Connor recognised, as far as learning was concerned, that there was little difference between the effect of physical pain and psychological pain. Both types of pain were debilitating and inhibited learning.

The pain model recognises that social problems such as homelessness, skill-lessness, meaninglessness, domestic violence, abuse, addiction or chemical or organic problems such as autism spectrum disorder (ASD) or attention deficit hyperactivity disorder (ADHD) cause psychological pain. When high-risk students (students that are experiencing one or more of these problems) are fearful, stressed and experiencing psychological pain teachers need to calm the student and relieve the pain before participation within the school environment can begin.

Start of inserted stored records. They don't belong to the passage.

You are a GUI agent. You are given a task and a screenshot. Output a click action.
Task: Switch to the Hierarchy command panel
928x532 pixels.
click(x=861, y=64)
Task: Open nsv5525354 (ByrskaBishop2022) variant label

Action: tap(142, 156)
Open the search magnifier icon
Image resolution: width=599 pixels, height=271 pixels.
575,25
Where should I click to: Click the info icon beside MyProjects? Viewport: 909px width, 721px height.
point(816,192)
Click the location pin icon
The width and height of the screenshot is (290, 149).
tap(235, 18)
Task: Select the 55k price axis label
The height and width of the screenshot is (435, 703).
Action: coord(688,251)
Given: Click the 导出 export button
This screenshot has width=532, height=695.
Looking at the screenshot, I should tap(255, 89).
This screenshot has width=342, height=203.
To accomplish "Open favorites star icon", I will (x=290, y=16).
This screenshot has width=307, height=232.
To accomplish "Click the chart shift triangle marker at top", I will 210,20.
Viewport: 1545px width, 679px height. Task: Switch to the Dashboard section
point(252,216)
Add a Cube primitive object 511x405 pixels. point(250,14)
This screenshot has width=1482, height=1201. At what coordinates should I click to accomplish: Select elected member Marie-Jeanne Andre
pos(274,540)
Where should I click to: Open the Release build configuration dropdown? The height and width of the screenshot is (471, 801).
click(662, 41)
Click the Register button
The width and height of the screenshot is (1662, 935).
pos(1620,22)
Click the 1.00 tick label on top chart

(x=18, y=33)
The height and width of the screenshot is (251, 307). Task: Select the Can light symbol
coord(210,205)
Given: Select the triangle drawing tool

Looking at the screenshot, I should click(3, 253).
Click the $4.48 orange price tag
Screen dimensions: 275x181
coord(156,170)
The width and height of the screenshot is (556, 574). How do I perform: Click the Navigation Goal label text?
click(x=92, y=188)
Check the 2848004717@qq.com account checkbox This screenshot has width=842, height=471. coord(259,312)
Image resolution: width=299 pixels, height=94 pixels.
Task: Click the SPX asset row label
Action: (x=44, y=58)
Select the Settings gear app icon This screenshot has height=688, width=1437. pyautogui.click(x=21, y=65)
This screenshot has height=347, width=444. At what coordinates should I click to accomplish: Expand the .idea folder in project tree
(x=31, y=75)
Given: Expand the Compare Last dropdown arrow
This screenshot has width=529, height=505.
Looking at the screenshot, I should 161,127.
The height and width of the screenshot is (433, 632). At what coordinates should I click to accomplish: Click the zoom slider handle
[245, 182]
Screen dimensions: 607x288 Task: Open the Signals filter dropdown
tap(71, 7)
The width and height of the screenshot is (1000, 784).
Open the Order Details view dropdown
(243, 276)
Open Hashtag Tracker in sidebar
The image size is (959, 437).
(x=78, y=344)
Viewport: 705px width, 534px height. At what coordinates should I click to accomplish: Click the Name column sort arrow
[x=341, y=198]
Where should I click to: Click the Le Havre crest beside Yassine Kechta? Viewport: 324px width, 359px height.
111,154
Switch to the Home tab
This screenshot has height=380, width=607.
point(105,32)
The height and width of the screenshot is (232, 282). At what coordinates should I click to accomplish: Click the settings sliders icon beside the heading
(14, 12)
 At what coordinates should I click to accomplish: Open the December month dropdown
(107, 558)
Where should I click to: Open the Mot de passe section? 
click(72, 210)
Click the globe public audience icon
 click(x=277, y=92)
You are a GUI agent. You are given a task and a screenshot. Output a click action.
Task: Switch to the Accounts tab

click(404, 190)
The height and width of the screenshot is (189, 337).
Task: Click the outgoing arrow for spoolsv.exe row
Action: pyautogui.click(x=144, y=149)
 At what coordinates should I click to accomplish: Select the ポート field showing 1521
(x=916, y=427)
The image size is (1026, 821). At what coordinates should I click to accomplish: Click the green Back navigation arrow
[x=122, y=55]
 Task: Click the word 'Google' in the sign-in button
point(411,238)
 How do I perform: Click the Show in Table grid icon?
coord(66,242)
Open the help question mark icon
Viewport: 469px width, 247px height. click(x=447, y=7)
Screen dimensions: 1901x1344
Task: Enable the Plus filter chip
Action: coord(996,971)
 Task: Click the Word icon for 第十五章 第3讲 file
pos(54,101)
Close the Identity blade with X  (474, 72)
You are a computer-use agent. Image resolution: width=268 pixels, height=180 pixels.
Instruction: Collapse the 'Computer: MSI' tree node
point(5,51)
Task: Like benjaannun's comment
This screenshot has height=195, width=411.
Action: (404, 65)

The model also allows the teacher to understand that the student’s behaviour is due to the pain they are experiencing making a less stressful classroom environment and allowing teachers to be more patient with students.

Assumptions 

 If students ‘feel good’ they will ‘act good’; if students ‘feel bad’ they will ‘act bad’.
 Behaviour is a type of communication and, because it is a type of communication schools may misinterpret the intended meaning of the message the student is sending through ‘bad’ behaviour.
 Students who act ‘bad’ may be unhappy and experiencing pain; inflicting punishment will only make this worse. Listening to students is more appropriate than punishing them.
 When young people are abused they cannot build primary relationships and often do not have the skills to participate in the class environment. They need to be taught these skills prior to gradual reintegration to the school.
 Traditional models of discipline are not effective with high-risk students.
 Some students ‘act bad’ in order to be punished and noticed. As a result, they are noticed for their behaviour not for who they are.

Principles 

 Acknowledge the pain
 Value the person

Preventative strategies 

 Develop relationships 
 Give clear instructions
 Care for teachers – support provided to teachers with ‘high-risk’ students.

Corrective strategies 

 Relieve the pain and calm the student – teach relaxation techniques, assess and address physical needs
 Re-skill the student – teach personal skills, interpersonal skills, academic skills and problem solving skills
 Reconstruct self-esteem – use slogans; set up for success; encourage
 Use related strategies - agreements; self-managing log; adjunctive therapies; collaboration with parents
 Refer on - deeper therapy.

School-wide strategies 

 Make school a welcoming place
 Create a welfare centre

Advantages 

 Less stress for teachers
 Better outcomes for high-risk students
 Long-term advantages for teachers and society
 Actively involves parents in process

Disadvantages 

 Resource intensive
 Change to whole school culture needed
 It is difficult for some teachers to relinquish power
 Some teachers expect naughty students to be punished
 Some aspects of the model are not suitable for use as general behaviour management for the majority of classes
 Relies upon all aspects of the child’s life supporting the basis of this model in order for it to be successful

References 

 Edwards, C. H., & Watts, V. (2004). Classroom discipline and management: An Australian perspective. Queensland: John Wiley and Sons Australia Ltd.